- Consegna
Nel segmento di testo, che cosa si propone di fare chi scrive dopo la mirabile visione?

- Segmento di testo
Quand’elli è giunto là dove disira,
vede una donna che riceve onore,
e luce sì che per lo suo splendore
lo peregrino spirito la mira.
Vedela tal, che quando ‘l mi ridice,
io no lo intendo, sì parla sottile
al cor dolente che lo fa parlare.
So io che parla di quella gentile,
però che spesso ricorda Beatrice,
sì ch’io lo ‘ntendo ben, donne mie care.
Appresso questo sonetto, apparve a me una mirabile visione, ne la quale io vidi cose che mi fecero proporre di non dire più di questa benedetta, infino a tanto che io potesse più degnamente trattare di lei. E di venire a ciò io studio quanto posso, sì com’ella sae veracemente. Sì che, se piacere sarà di colui a cui tutte le cose vivono, che la mia vita duri per alquanti anni, io spero di dicer di lei quello che mai non fue detto d’alcuna. E poi piaccia a colui che è sire de la cortesia, che la mia anima se ne possa gire a vedere la gloria de la sua donna: cioè di quella benedetta Beatrice, la quale gloriosamente mira ne la faccia di colui «qui est per omnia secula benedictus».

- Materiale fornito
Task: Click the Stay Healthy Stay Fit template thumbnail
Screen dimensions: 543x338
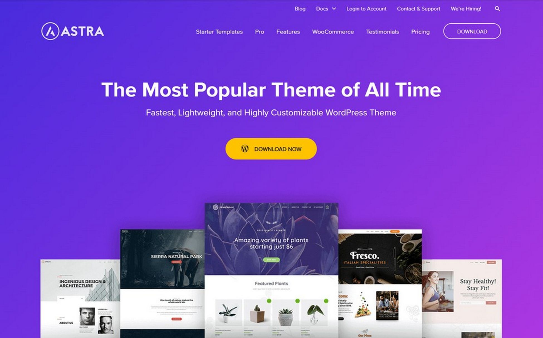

- Risposta scritta
Di non dire più di questa benedetta finché non potrà trattare di lei più degnamente.